Quality Handbook
Most grant applications require a sample size calculation. This is associated with the level of statistical power required for the tests, which will be calculated on future study data. The aim of this guideline is to describe how this information can be produced in an efficient and proper way.
There are numerous formulas for calculating sample size and/or power [Cohen, 1988]. The differences correspond to differences in study design.
From a statistical point of view, a lot of power calculations should come with critical notes. This is due to the fact that it is often difficult to provide a true estimate of the statistics required for each formula.
On the other hand, a sample size calculation is required for most grant applications to allow people to complete the necessary parameter values one way or the other.
An overview of calculation methods is provided on: http://www.math.uiowa.edu/~rlenth/Power/
Consult one of our biostatisticians for assistence
Cohen J. Statistical power analyses for the behavioral sciences. Hillsdale, New Jersey: Lawrence Erlbaum, 2nd edn., 1988.
V1.1: 1 Jan 2010: Translation into English and updated.
V1.0: 1 May 2005: Minor textual amendments.
1. Has a power calculation been undertaken for each of your primary outcome measures? If so, has the measurement level of the outcomes been taken into consideration?

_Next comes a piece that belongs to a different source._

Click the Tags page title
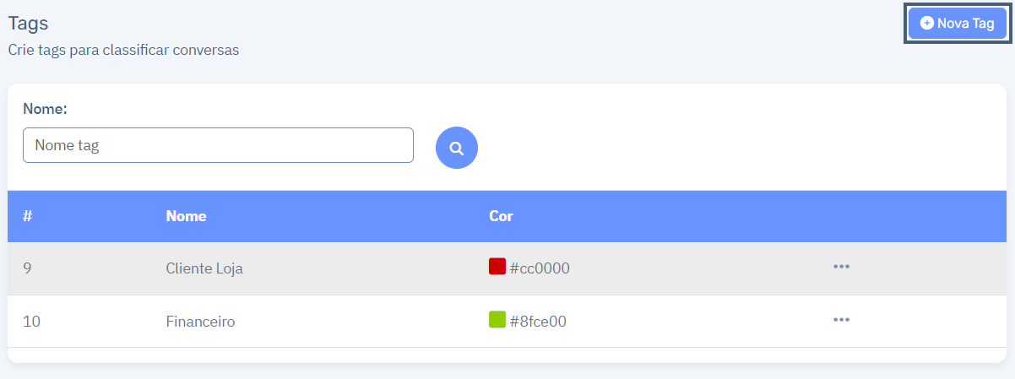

If not, why not?
2. In the event of equivalence research, did you take the particular requirements imposed on the power calculations by this design into account?
3. Did the analysis investigate whether the power calculations in the protocol are based on realistic assumptions? If not, did you record this (in articles and reports)?
4. If the actual sample size was smaller than that calculated in advance, how was this dealt with in the analysis?